Brief
Every line below needs to be transcribed without alteration, and no image may be carried over.

Dataset items
○ ○ ○ ○ ○ ○ ○
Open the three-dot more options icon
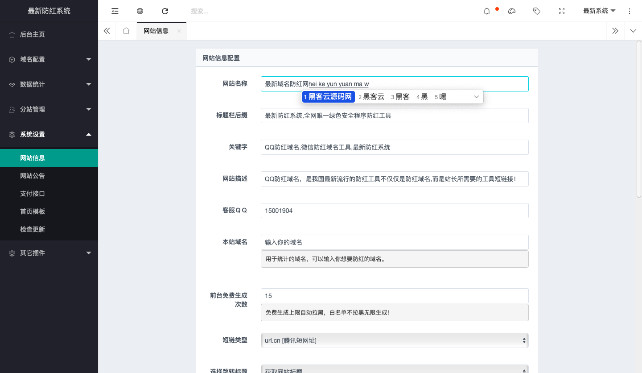This screenshot has height=373, width=642. (x=630, y=11)
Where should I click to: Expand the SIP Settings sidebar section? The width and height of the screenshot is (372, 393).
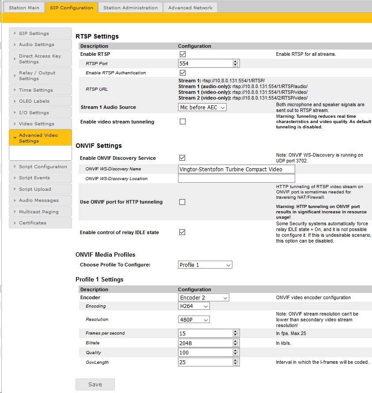[40, 33]
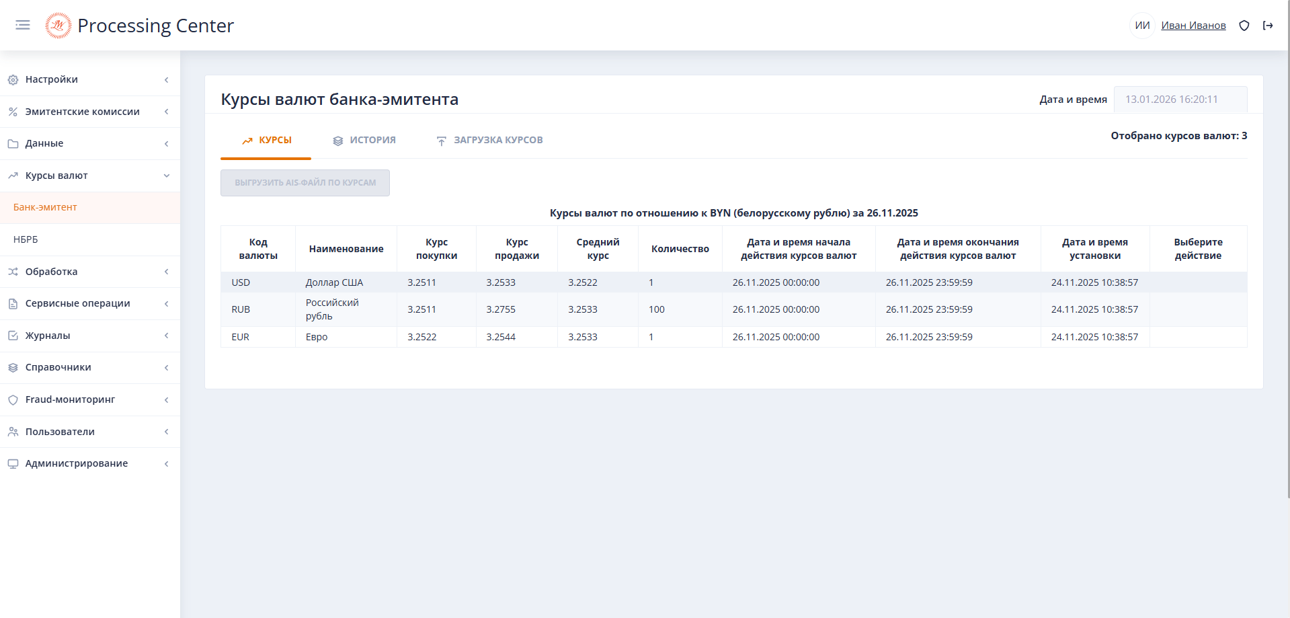Click the hamburger menu icon
Screen dimensions: 1290x618
point(23,26)
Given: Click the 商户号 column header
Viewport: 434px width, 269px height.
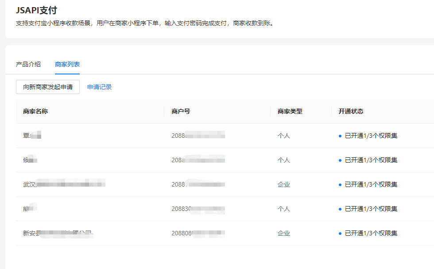Looking at the screenshot, I should pos(181,111).
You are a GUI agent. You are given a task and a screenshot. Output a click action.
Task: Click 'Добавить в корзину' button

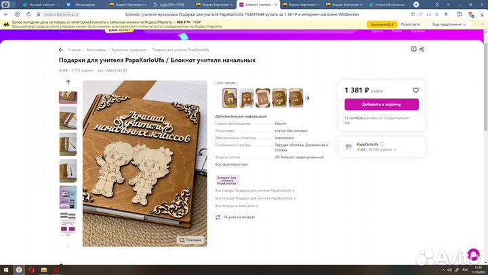coord(382,105)
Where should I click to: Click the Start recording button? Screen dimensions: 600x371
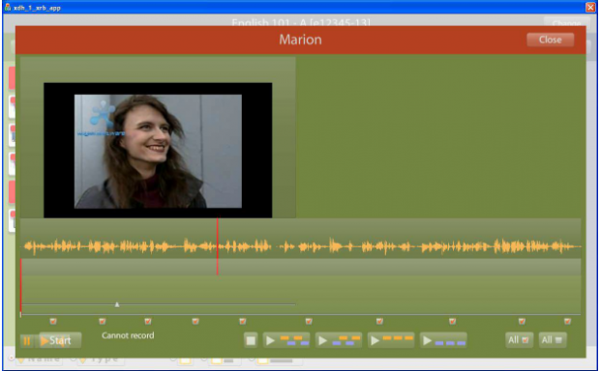[x=60, y=340]

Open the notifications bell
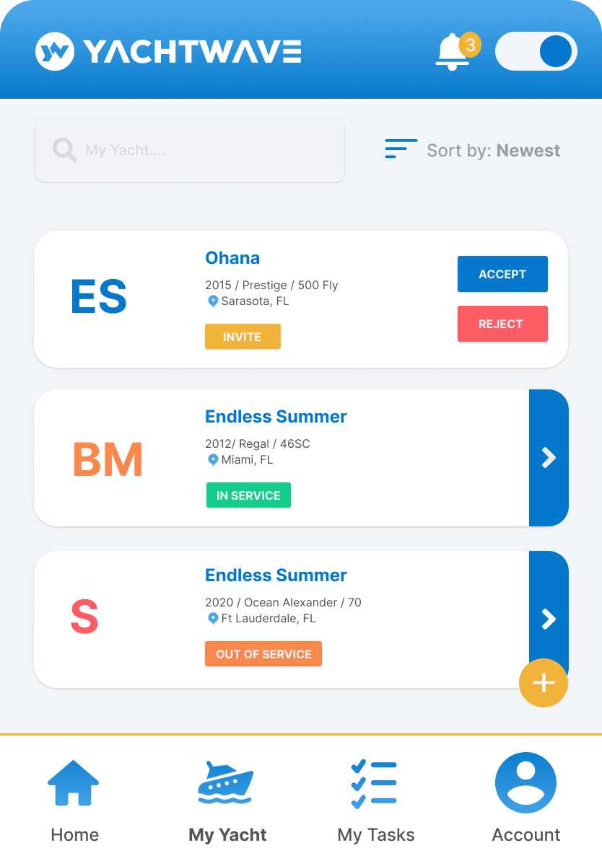point(453,52)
○ ○ ○ ○ ○ ○ ○
Solution for this problem
Open the three-dot more options icon
This screenshot has height=373, width=642. (x=630, y=11)
Where should I click to: Expand the SIP Settings sidebar section? The width and height of the screenshot is (372, 393).
[40, 33]
Click the hamburger menu icon
Screen dimensions: 1290x618
point(23,26)
Given: Click the 商户号 column header
Viewport: 434px width, 269px height.
Looking at the screenshot, I should pos(181,111).
You are a GUI agent. You are given a task and a screenshot. Output a click action.
Task: Click 'Добавить в корзину' button

coord(382,105)
Where should I click to: Click the Start recording button? Screen dimensions: 600x371
[x=60, y=340]

Open the notifications bell
point(453,52)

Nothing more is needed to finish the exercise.